また足腰に不安を抱える高齢者の方は、転倒に注意。足元にふらつきを感じる方は、テーブルやイスにつかまって行いましょう。つかまってもつかまらなくてもなくても、効果にそれほど大きな差はありません。
ドクターズスクワットのさらなるメリット
スクワットは「キング・オブ・エクササイズ」と呼ばれ、大きな筋肉とともに周囲の細かな筋肉も一度に刺激できるエクササイズです。筋肉を鍛えることのメリットは身体的、精神的にさまざまあります。
身体と心の健康をもたらす
スクワットをすると、筋肉内で乳酸物質が発生します。乳酸は筋肉を増やしたり、糖や脂質の代謝を促進する成長ホルモンの分泌を促す作用があります。さらに成長ホルモンは、免疫や認知機能を高めます。ただし加齢とともに成長ホルモンの分泌量は減少します。スクワットを行うことで成長ホルモンの分泌を刺激しましょう。
若々しさをもたらす
筋肉を鍛えている人は若々しい!その理由は「若返りホルモン」と呼ばれる「マイオカイン」にあるようです。マイオカインとは、筋肉から分泌されるホルモンの総称で、全身に良い影響を及ぼすと考えられています。下半身の筋肉が一気に動かされるとマイオカインを分泌します。このホルモンは解明されていないことも多いのですが、糖尿病などの疾患の予防にも役立つといわれています。
血糖値の上昇を抑える
食事から摂取した糖の上昇を抑えるため、食後30分がドクターズスクワットのゴールデンタイム!筋肉が糖を横取りし、食後の血糖値の上昇を抑えます。
中性脂肪を減らす
中性脂肪が増える主な原因は、「食べ過ぎ」や「運動不足」などの生活習慣です。運動不足だと中性脂肪が過剰になり、やがて内臓脂肪や皮下脂肪が増えるリスクが高まります。その解決もドクターズスクワットが近道です。
ひざ痛と腰痛にアプローチ
ひざ痛と腰痛の共通点は、関節の動きを支える筋力の低下。ドクターズスクワットでひざと腰の関節周りの筋力を高めて、痛みが出ない体を作りましょう。
もの忘れ予防に
スクワットで身体が動くのは、脳が指令を出し、その指令通りに筋肉が動くからです。運動時に感じた平衡感覚などは脳に伝えられ、神経細胞を刺激して興奮させます。そのため運動は、脳のはたらきを活性化させ、認知機能を高め、ひいては認知症の予防につながるのです。
効果をより早く出すための方法
たんぱく質を意識して摂取
筋肉の材料はたんぱく質。その推奨量は体重1㎏あたり約1gといわれ、体重60㎏ならば1日60gほどのたんぱく質摂取が必要です。例えばお肉の場合、重さがそのままたんぱく質の量ではないので、60gを摂るには最低300gを食べる必要があります。お肉以外にも豆腐などからもたんぱく質は摂取できますから、筋肉量を増やしたい方は、積極的にたんぱく質摂取を心がけましょう。
ウォーキングとセットで行う
ぽっこりお腹が気になる内臓脂肪型肥満の方に実践してほしいメニューが、筋トレ+有酸素運動です。ドクターズスクワットの後にウォーキングを組み合わせてみましょう。

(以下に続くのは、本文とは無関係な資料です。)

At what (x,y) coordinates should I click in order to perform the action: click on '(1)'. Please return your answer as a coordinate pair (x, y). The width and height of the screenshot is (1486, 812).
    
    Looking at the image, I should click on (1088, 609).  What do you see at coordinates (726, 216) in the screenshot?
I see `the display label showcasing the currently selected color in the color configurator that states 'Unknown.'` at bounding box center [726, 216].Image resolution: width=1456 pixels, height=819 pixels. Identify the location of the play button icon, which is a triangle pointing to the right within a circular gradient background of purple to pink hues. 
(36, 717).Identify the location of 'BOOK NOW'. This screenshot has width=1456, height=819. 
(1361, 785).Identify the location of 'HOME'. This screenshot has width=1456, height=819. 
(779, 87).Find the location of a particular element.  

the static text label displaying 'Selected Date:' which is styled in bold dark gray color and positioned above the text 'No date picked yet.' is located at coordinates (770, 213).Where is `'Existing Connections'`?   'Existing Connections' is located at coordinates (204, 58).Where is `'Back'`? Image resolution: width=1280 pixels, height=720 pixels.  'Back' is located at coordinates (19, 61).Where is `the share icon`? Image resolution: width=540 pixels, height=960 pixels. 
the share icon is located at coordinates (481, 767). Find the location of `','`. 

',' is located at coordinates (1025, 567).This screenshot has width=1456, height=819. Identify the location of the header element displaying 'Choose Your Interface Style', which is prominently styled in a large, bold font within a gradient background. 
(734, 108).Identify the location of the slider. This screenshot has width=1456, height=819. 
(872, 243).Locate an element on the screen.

ドクターズスクワットで脂肪にアタックする準備を整えて、有酸素運動のウォーキングで遊離脂肪酸を燃焼。ウォーキングの目安は1日20分程度が目安で、こま切れでも構いません。
姿勢を正す
姿勢の悪さは万病の元といわれます。“猫背”などの姿勢を見直すと見栄えが良くなるだけでなく、身体が疲れにくくなります。ドクターズスクワットで筋力を高めて正しい姿勢に戻ると、呼吸効率も良くなります。
太りやすくなった人、一生歩きたい人も日常に筋トレを
若い頃に運動していた方も、継続していなければ期限切れです。運動こそ「継続は力なり」なのです。ドクターズスクワットは歯磨きと一緒で、やり忘れを感じるようになったら、日常生活の一部になったサインです。筋肉は人を元気にしますから、ドクターズスクワットを習慣化するとエスカレーターから階段に、どんどん行動が好転していきます。冬太りが残っている方から、一生歩ける人でいたい方までドクターズスクワットを習慣にしましょう。